Confinement, utilisation d’applications numériques : qu’en est-il du respect de la vie privée des utilisateurs et de l’application du RGPD ?

En cette période de confinement lié à la pandémie de COVID-19, nous sommes amenés à faire évoluer nos habitudes et pratiques de travail.

Ainsi, de nombreux professionnels, forcés de passer au télétravail, ont été conduits à télécharger diverses applications telles que Skype, WhatsApp, Zoom, Discord, Twitch, etc., leur permettant de réaliser des visioconférences, appels vidéo, échanges de documents ou photos, et appels vocaux gratuits.

Dans le secteur médico-social, ces diverses applications sont également utilisées par les professionnels afin de conserver le lien avec leurs usagers ou entre les usagers et leurs familles.

Se pose alors la question de la collecte et de la gestion des données personnelles par les sociétés détentrices de ces applications, dont la plupart sont basées aux Etats-Unis, et plus généralement la question du respect de la vie privée de leurs utilisateurs.

En effet, la quasi-totalité des applications numériques collecte des données personnelles sur leurs utilisateurs, pour analyser l’usage de leurs services ou à des fins commerciales.

Certaines applications sont, cependant, particulièrement intrusives et collectent automatiquement outre vos nom, adresse mail, numéro de téléphone, adresse postale et adresses IP, le genre d’appareil que vous utilisez, la version du système d’exploitation et l’identifiant de votre appareil, l’endroit où vous vous trouvez, les services que vous utilisés, ou encore diverses métadonnées, comme la durée des vidéoconférences, le nombre de participants, les noms et e-mails des personnes y participants, etc.

Par ailleurs, certaines applications ne chiffrent pas ou pas réellement les données, permettant ainsi l’accès à ces données par des employés ou des tiers indélicats.

Certaines applications ont, également, montré des failles de sécurité telles que l’accès aux webcams et micro d’utilisateurs sans leur consentement par des pirates.

 

Les données collectées par ces applications peuvent être stockées et hébergées aux Etats-Unis ou autres pays où se situent les centres de données.

Il convient, toutefois, de préciser que même si les données recueillies sont hébergées à l’étranger, les transferts de données en dehors de l’Europe sont soumis au Règlement général sur la protection des données (RGPD).

Ainsi, les principes relatifs au traitement des données à caractère personnel énumérés à l’article 5 du RGPD doivent être respectés.

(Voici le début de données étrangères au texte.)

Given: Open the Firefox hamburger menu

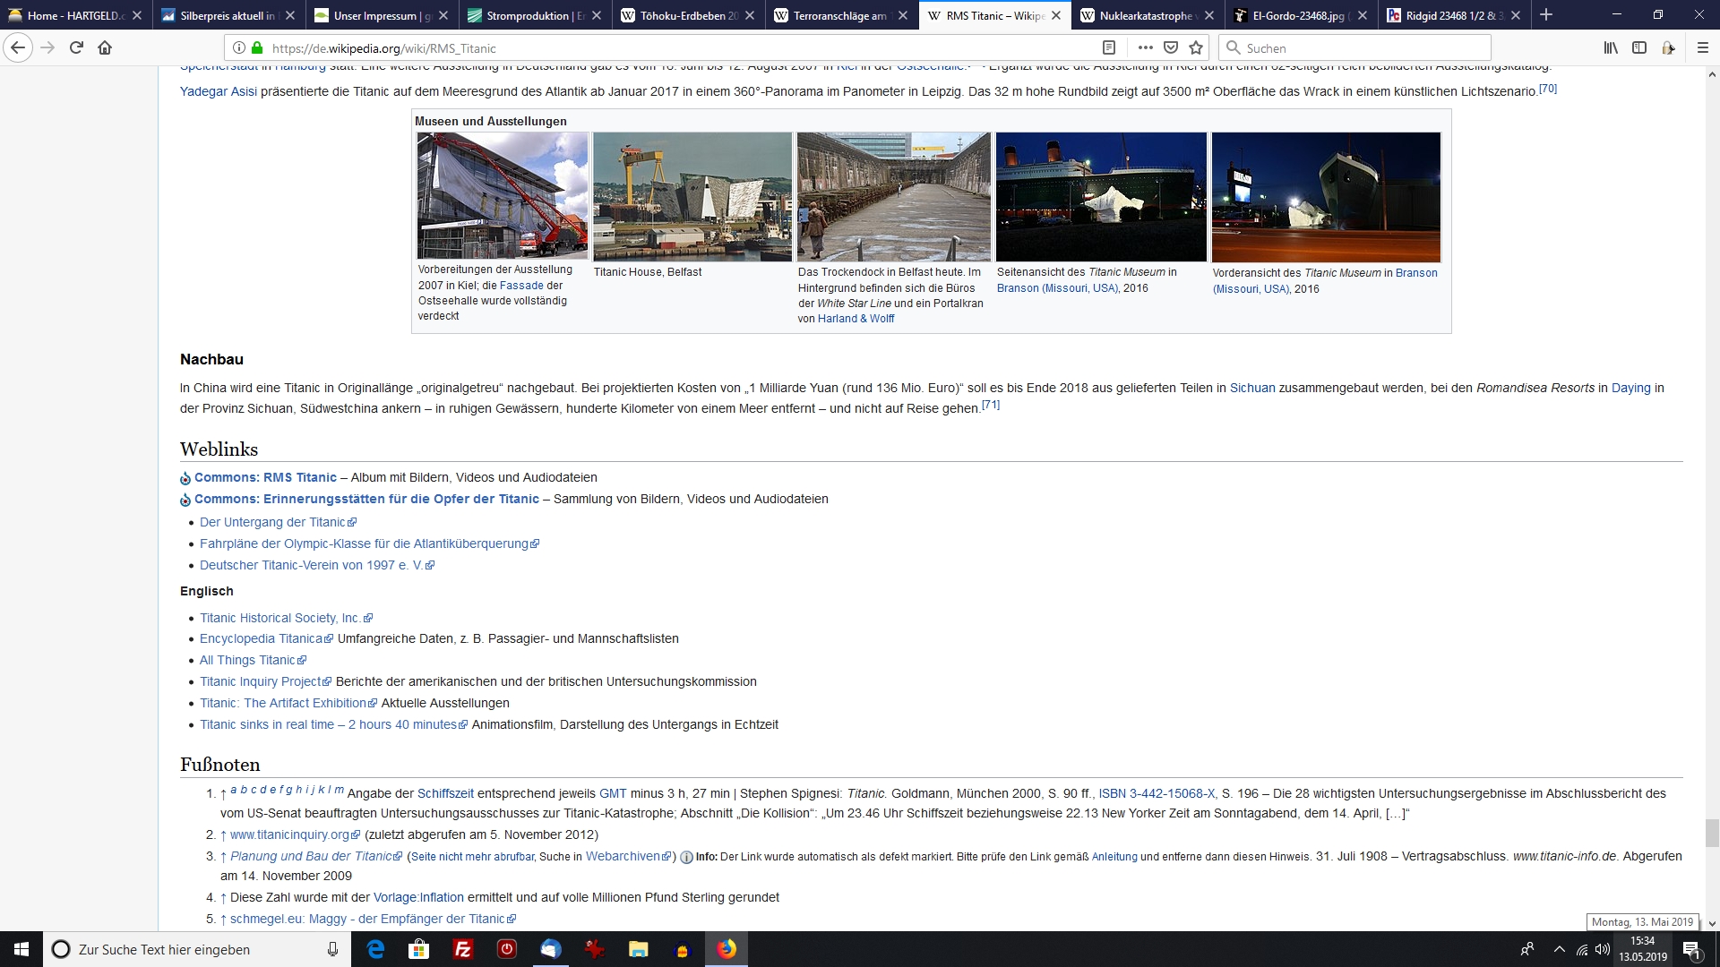Looking at the screenshot, I should tap(1703, 48).
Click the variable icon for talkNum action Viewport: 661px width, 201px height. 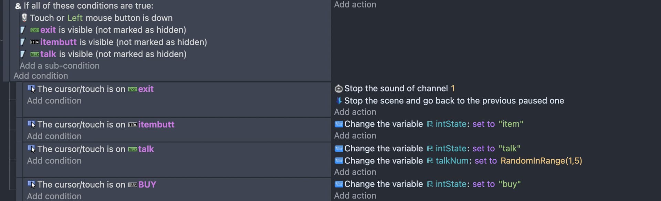click(339, 161)
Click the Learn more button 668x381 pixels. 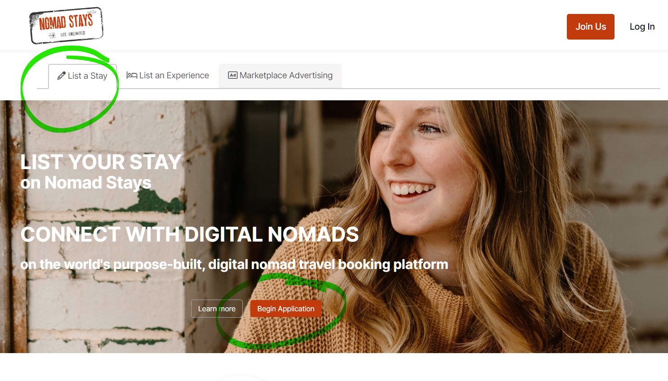(217, 309)
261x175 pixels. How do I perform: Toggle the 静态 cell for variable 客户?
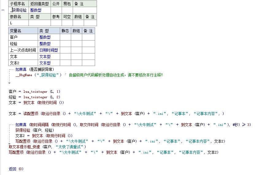click(65, 37)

Ce qui signifie que les données à caractère personnel doivent être traitées de manière licite, loyale et transparente. Elles doivent, également, être collectées pour des finalités déterminées, explicites et légitimes, et ne pas être traitées ultérieurement d’une manière incompatible avec ces finalités.

L’utilisateurs dispose, également, d’un droit de rectification et d’un droit d’effacement de données le concernant.

Toutefois, si bons nombres d’applications affirment ne pas vendre les données de leurs utilisateurs et respecter le RGPD, nous vous invitons à être vigilants. Ainsi, l’application ZOOM vient d’être épinglé pour des fuites de données massives notamment vers Facebook qui en fait un usage mercantile.

L’application du RGPD en dehors de l’Europe pourra se révéler difficile.

Ainsi, afin de protéger la vie privée de vos salariés et, le cas échéant, de vos usagers et de leurs familles, il est recommandé de paramétrer correctement votre application avant de l’utiliser et d’inviter vos collaborateurs et usagers à faire de même.

Nous vous recommandons, également, si vous imposez l’utilisation de ces applications à vos collaborateurs, usagers ou à leurs familles, de solliciter, préalablement, l’accord écrit de ces derniers pour être contactés via ces applications.